Participants needed for COVID-19 impact study by USM, Tougaloo researchers
The schools are trying to better understand the challenges young people in the state have faced throughout the COVID-19 pandemic. (Source: WDAM)

HATTIESBURG, Miss. (WLBT) - If you are between the ages of 18 - 29, The University of Southern Mississippi (USM) and Tougaloo College want your help.

The schools are trying to better understand the challenges young people in the state have faced throughout the COVID-19 pandemic.

The research study, Young Adults Against COVID-19 (YAACOV), will ask participants to complete a brief online survey and participate in one virtual focus group to share what they know about the virus.

The discussion will include how you coped with the stressors and challenges brought on by the pandemic to get a better idea on vaccination and other prevention strategies.

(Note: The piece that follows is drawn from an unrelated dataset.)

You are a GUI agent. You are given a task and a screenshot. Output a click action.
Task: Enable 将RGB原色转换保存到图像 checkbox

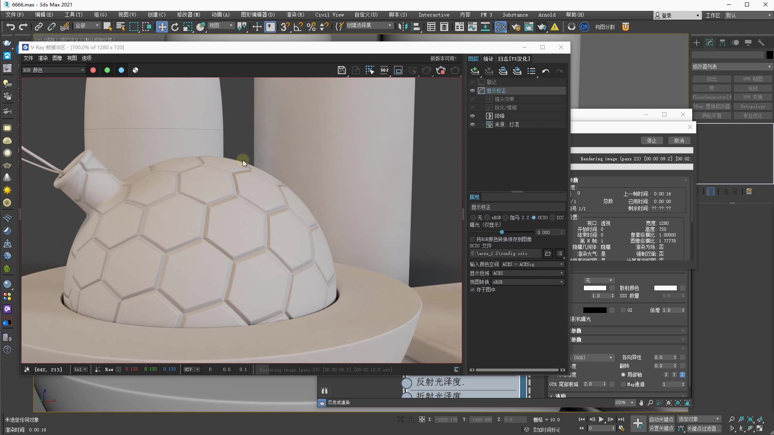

“The Young Adults Against COVID-19 study is an opportunity for our young people to contribute to our understanding of how the virus has impacted their lives,” said Dr. Traci Hayes, Project Site Lead, and assistant professor at USM. “We are encouraging young people, those from underserved groups, rural areas, from across the state to participate.”

The Mississippi State Department of Health says about 36% of the COVID-19 cases were among young adults from ages 18-39. Among this group, African American young adults are at greater risk of contracting and suffering from the virus.

“The data provided by the Mississippi State Department of Health identifies young adults as continuing to be a population of high risks for carrying and transmitting the coronavirus, and that is a major reason why this study is specifically designed to identify the concerns, challenges, and information needs of that population,” said Dr. Wendy White, YAACOV Principal Investigator and Principal Investigator of the Jackson Heart Study Undergraduate Program at Tougaloo College.

The YAACOV study is supported by the Mississippi Collaborative Engagement Alliance, which was awarded to the University of Mississippi Medical Center and funded by the National Institutes of Health.